Stored data entries
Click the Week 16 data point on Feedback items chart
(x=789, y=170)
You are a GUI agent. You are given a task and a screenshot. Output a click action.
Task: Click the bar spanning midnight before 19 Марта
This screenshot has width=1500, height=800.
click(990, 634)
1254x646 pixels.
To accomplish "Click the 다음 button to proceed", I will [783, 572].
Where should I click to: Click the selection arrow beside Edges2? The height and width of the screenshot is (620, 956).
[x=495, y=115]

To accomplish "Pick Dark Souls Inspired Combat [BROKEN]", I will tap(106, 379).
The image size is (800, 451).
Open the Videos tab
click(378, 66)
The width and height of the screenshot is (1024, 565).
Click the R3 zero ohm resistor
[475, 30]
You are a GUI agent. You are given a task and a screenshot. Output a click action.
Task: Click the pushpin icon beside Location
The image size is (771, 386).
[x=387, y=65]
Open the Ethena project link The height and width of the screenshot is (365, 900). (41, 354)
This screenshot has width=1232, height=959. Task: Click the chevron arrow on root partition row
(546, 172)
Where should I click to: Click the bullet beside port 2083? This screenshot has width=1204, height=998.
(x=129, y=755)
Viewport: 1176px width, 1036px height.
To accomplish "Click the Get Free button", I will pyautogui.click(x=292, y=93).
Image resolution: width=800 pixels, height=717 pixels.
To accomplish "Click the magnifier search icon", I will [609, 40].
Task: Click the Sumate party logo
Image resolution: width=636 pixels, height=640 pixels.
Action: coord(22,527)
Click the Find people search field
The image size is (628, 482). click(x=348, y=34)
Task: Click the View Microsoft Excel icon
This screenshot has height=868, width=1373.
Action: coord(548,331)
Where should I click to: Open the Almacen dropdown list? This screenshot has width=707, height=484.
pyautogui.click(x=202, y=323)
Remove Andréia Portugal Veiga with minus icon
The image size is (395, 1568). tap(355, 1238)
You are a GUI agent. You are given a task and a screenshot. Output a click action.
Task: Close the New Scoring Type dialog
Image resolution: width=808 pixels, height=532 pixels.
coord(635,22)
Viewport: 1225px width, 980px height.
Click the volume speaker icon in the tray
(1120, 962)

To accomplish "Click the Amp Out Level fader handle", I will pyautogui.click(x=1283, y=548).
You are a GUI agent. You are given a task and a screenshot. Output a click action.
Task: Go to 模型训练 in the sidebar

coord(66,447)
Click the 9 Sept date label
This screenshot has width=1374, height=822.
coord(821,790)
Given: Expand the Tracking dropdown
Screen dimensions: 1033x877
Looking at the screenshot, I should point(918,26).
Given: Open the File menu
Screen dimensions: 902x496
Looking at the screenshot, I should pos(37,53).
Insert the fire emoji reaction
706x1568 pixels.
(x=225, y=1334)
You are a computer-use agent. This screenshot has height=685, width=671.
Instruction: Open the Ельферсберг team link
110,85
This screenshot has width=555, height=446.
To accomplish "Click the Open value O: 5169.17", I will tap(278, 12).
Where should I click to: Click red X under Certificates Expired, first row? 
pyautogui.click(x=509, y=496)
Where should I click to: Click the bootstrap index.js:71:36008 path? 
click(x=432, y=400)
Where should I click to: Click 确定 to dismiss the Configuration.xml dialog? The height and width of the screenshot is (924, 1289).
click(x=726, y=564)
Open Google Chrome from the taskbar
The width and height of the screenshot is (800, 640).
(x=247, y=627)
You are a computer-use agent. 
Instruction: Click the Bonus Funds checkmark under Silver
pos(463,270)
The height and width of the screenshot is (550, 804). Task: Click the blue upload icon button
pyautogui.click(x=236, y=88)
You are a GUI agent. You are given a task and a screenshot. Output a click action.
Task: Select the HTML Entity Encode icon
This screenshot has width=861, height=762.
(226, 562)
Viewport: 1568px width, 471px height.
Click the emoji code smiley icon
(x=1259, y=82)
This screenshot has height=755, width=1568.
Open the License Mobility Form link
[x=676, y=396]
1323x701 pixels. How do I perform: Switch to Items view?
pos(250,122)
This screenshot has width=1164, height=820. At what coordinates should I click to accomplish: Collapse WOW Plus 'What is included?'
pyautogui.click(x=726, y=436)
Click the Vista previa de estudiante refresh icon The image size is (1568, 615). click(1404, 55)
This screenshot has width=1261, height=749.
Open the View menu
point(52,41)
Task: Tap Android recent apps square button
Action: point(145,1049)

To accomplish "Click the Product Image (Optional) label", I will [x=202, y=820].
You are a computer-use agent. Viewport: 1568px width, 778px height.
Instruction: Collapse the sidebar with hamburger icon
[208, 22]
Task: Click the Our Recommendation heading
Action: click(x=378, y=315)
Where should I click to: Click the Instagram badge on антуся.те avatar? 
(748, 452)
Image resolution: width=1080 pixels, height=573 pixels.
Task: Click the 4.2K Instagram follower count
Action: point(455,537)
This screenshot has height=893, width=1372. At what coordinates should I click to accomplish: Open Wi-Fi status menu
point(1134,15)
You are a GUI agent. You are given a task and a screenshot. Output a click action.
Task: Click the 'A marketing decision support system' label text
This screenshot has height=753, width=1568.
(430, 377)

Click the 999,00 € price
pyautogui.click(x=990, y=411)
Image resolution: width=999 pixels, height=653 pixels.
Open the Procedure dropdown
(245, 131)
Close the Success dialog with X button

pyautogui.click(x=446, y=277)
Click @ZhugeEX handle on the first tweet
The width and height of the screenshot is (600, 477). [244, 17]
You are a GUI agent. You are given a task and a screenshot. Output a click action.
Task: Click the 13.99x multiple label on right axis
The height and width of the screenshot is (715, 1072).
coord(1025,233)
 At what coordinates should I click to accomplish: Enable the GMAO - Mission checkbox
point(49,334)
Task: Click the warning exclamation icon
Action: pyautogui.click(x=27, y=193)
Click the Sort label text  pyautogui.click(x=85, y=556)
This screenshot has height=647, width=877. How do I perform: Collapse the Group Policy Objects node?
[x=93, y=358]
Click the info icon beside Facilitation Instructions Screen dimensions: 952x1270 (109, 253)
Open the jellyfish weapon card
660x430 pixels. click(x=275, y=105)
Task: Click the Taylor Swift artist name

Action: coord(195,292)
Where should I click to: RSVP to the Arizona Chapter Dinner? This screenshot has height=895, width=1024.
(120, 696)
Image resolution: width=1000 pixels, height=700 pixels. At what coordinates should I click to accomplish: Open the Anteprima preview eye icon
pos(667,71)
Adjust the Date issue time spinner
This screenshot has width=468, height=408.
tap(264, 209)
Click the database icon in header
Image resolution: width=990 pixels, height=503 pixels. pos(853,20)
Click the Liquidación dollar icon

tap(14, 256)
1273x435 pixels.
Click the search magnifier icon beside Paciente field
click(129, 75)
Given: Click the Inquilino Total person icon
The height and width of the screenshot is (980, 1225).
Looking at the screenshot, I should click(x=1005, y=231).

*To do*
What's wanted is a faithful copy of each entry above.

*Solved problem*
Click the Week 16 data point on Feedback items chart
(x=789, y=170)
You are a GUI agent. You are given a task and a screenshot. Output a click action.
Task: Click the bar spanning midnight before 19 Марта
This screenshot has width=1500, height=800.
click(990, 634)
1254x646 pixels.
To accomplish "Click the 다음 button to proceed", I will [783, 572].
Where should I click to: Click the selection arrow beside Edges2? The height and width of the screenshot is (620, 956).
[x=495, y=115]

To accomplish "Pick Dark Souls Inspired Combat [BROKEN]", I will tap(106, 379).
The image size is (800, 451).
Open the Videos tab
click(378, 66)
The width and height of the screenshot is (1024, 565).
Click the R3 zero ohm resistor
[475, 30]
You are a GUI agent. You are given a task and a screenshot. Output a click action.
Task: Click the pushpin icon beside Location
The image size is (771, 386).
[x=387, y=65]
Open the Ethena project link The height and width of the screenshot is (365, 900). (41, 354)
This screenshot has width=1232, height=959. Task: Click the chevron arrow on root partition row
(546, 172)
Where should I click to: Click the bullet beside port 2083? This screenshot has width=1204, height=998.
(x=129, y=755)
Viewport: 1176px width, 1036px height.
To accomplish "Click the Get Free button", I will pyautogui.click(x=292, y=93).
Image resolution: width=800 pixels, height=717 pixels.
To accomplish "Click the magnifier search icon", I will [609, 40].
Task: Click the Sumate party logo
Image resolution: width=636 pixels, height=640 pixels.
Action: coord(22,527)
Click the Find people search field
The image size is (628, 482). click(x=348, y=34)
Task: Click the View Microsoft Excel icon
This screenshot has height=868, width=1373.
Action: coord(548,331)
Where should I click to: Open the Almacen dropdown list? This screenshot has width=707, height=484.
pyautogui.click(x=202, y=323)
Remove Andréia Portugal Veiga with minus icon
The image size is (395, 1568). tap(355, 1238)
You are a GUI agent. You are given a task and a screenshot. Output a click action.
Task: Close the New Scoring Type dialog
Image resolution: width=808 pixels, height=532 pixels.
coord(635,22)
Viewport: 1225px width, 980px height.
Click the volume speaker icon in the tray
(1120, 962)

To accomplish "Click the Amp Out Level fader handle", I will pyautogui.click(x=1283, y=548).
You are a GUI agent. You are given a task and a screenshot. Output a click action.
Task: Go to 模型训练 in the sidebar

coord(66,447)
Click the 9 Sept date label
This screenshot has width=1374, height=822.
coord(821,790)
Given: Expand the Tracking dropdown
Screen dimensions: 1033x877
Looking at the screenshot, I should point(918,26).
Given: Open the File menu
Screen dimensions: 902x496
Looking at the screenshot, I should pos(37,53).
Insert the fire emoji reaction
706x1568 pixels.
(x=225, y=1334)
You are a computer-use agent. This screenshot has height=685, width=671.
Instruction: Open the Ельферсберг team link
110,85
This screenshot has width=555, height=446.
To accomplish "Click the Open value O: 5169.17", I will tap(278, 12).
Where should I click to: Click red X under Certificates Expired, first row? 
pyautogui.click(x=509, y=496)
Where should I click to: Click the bootstrap index.js:71:36008 path? 
click(x=432, y=400)
Where should I click to: Click 确定 to dismiss the Configuration.xml dialog? The height and width of the screenshot is (924, 1289).
click(x=726, y=564)
Open Google Chrome from the taskbar
The width and height of the screenshot is (800, 640).
(x=247, y=627)
You are a computer-use agent. 
Instruction: Click the Bonus Funds checkmark under Silver
pos(463,270)
The height and width of the screenshot is (550, 804). Task: Click the blue upload icon button
pyautogui.click(x=236, y=88)
You are a GUI agent. You are given a task and a screenshot. Output a click action.
Task: Select the HTML Entity Encode icon
This screenshot has width=861, height=762.
(226, 562)
Viewport: 1568px width, 471px height.
Click the emoji code smiley icon
(x=1259, y=82)
This screenshot has height=755, width=1568.
Open the License Mobility Form link
[x=676, y=396]
1323x701 pixels. How do I perform: Switch to Items view?
pos(250,122)
This screenshot has width=1164, height=820. At what coordinates should I click to accomplish: Collapse WOW Plus 'What is included?'
pyautogui.click(x=726, y=436)
Click the Vista previa de estudiante refresh icon The image size is (1568, 615). click(1404, 55)
This screenshot has width=1261, height=749.
Open the View menu
point(52,41)
Task: Tap Android recent apps square button
Action: point(145,1049)

To accomplish "Click the Product Image (Optional) label", I will [x=202, y=820].
You are a computer-use agent. Viewport: 1568px width, 778px height.
Instruction: Collapse the sidebar with hamburger icon
[208, 22]
Task: Click the Our Recommendation heading
Action: click(x=378, y=315)
Where should I click to: Click the Instagram badge on антуся.те avatar? 
(748, 452)
Image resolution: width=1080 pixels, height=573 pixels.
Task: Click the 4.2K Instagram follower count
Action: point(455,537)
This screenshot has height=893, width=1372. At what coordinates should I click to accomplish: Open Wi-Fi status menu
point(1134,15)
You are a GUI agent. You are given a task and a screenshot. Output a click action.
Task: Click the 'A marketing decision support system' label text
This screenshot has height=753, width=1568.
(430, 377)

Click the 999,00 € price
pyautogui.click(x=990, y=411)
Image resolution: width=999 pixels, height=653 pixels.
Open the Procedure dropdown
(245, 131)
Close the Success dialog with X button

pyautogui.click(x=446, y=277)
Click @ZhugeEX handle on the first tweet
The width and height of the screenshot is (600, 477). [244, 17]
You are a GUI agent. You are given a task and a screenshot. Output a click action.
Task: Click the 13.99x multiple label on right axis
The height and width of the screenshot is (715, 1072).
coord(1025,233)
 At what coordinates should I click to accomplish: Enable the GMAO - Mission checkbox
point(49,334)
Task: Click the warning exclamation icon
Action: pyautogui.click(x=27, y=193)
Click the Sort label text  pyautogui.click(x=85, y=556)
This screenshot has height=647, width=877. How do I perform: Collapse the Group Policy Objects node?
[x=93, y=358]
Click the info icon beside Facilitation Instructions Screen dimensions: 952x1270 (109, 253)
Open the jellyfish weapon card
660x430 pixels. click(x=275, y=105)
Task: Click the Taylor Swift artist name

Action: coord(195,292)
Where should I click to: RSVP to the Arizona Chapter Dinner? This screenshot has height=895, width=1024.
(120, 696)
Image resolution: width=1000 pixels, height=700 pixels. At what coordinates should I click to accomplish: Open the Anteprima preview eye icon
pos(667,71)
Adjust the Date issue time spinner
This screenshot has width=468, height=408.
tap(264, 209)
Click the database icon in header
Image resolution: width=990 pixels, height=503 pixels. pos(853,20)
Click the Liquidación dollar icon

tap(14, 256)
1273x435 pixels.
Click the search magnifier icon beside Paciente field
click(129, 75)
Given: Click the Inquilino Total person icon
The height and width of the screenshot is (980, 1225).
Looking at the screenshot, I should click(x=1005, y=231).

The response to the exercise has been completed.